<<<<

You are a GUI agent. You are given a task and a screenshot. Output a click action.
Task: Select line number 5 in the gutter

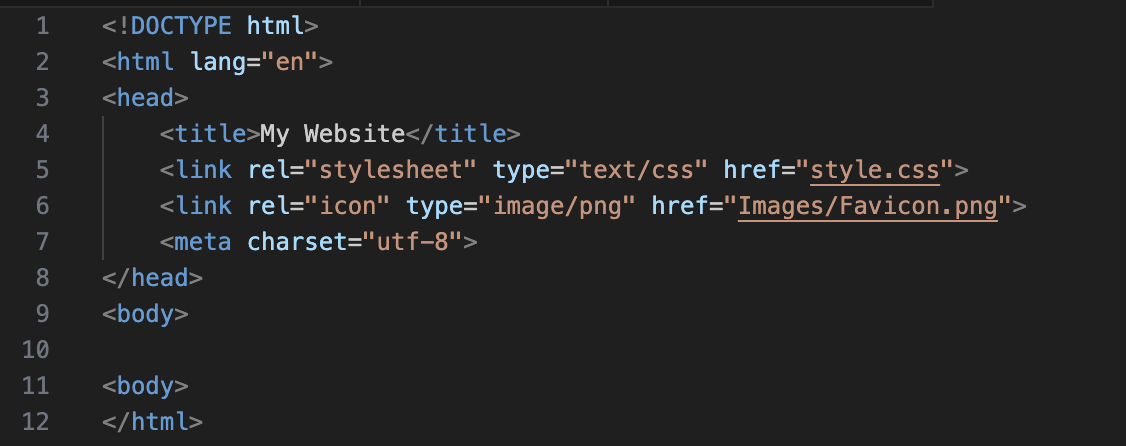42,170
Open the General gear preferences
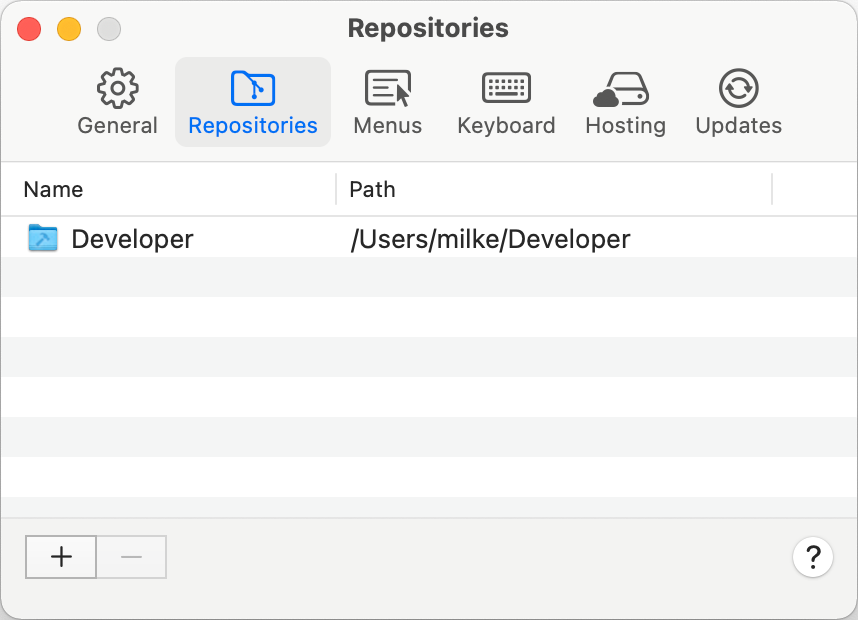The image size is (858, 620). 117,102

>>>>

Give back every entry in its exact wording, leaving the pictures out.

You are a GUI agent. You are given a task and a screenshot. Output a click action.
Task: Select line number 5 in the gutter

42,170
Open the General gear preferences
The image size is (858, 620). 117,102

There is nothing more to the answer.